**Records supplied**:
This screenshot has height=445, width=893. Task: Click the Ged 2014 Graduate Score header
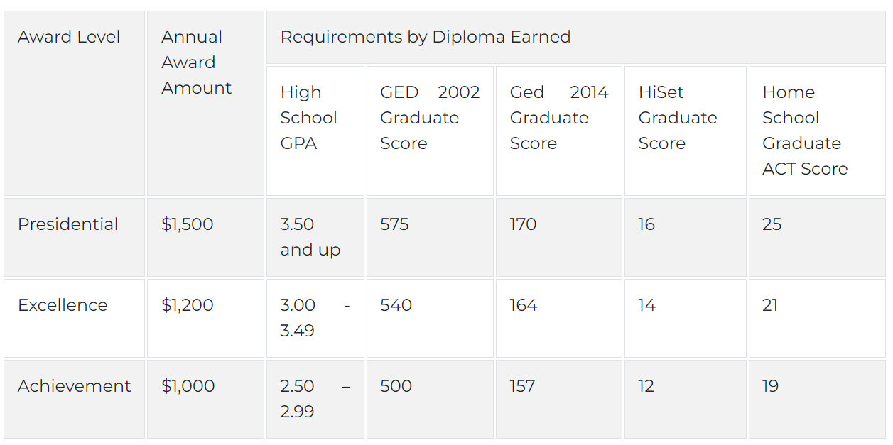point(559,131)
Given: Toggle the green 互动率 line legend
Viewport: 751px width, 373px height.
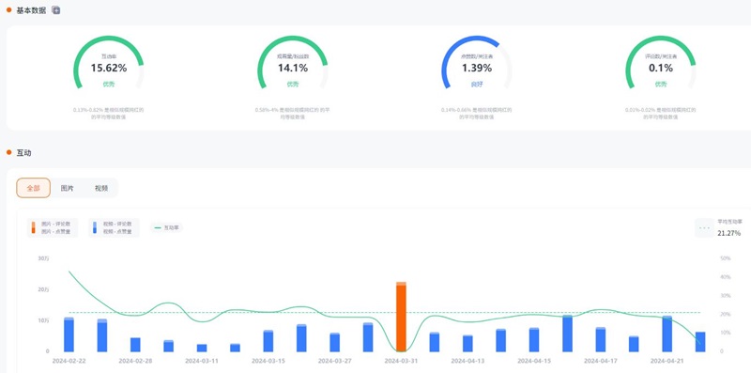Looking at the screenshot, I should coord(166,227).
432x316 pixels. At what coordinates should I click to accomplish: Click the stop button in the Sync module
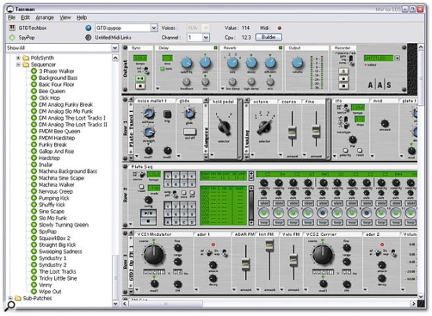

**Work order**: In the copy, each entry above must match exactly, and no picture may be carried over.

**Output for this task**:
This screenshot has height=445, width=893. Task: Click the Ged 2014 Graduate Score header
point(559,131)
Given: Toggle the green 互动率 line legend
Viewport: 751px width, 373px height.
Looking at the screenshot, I should coord(166,227).
432x316 pixels. At what coordinates should I click to accomplish: Click the stop button in the Sync module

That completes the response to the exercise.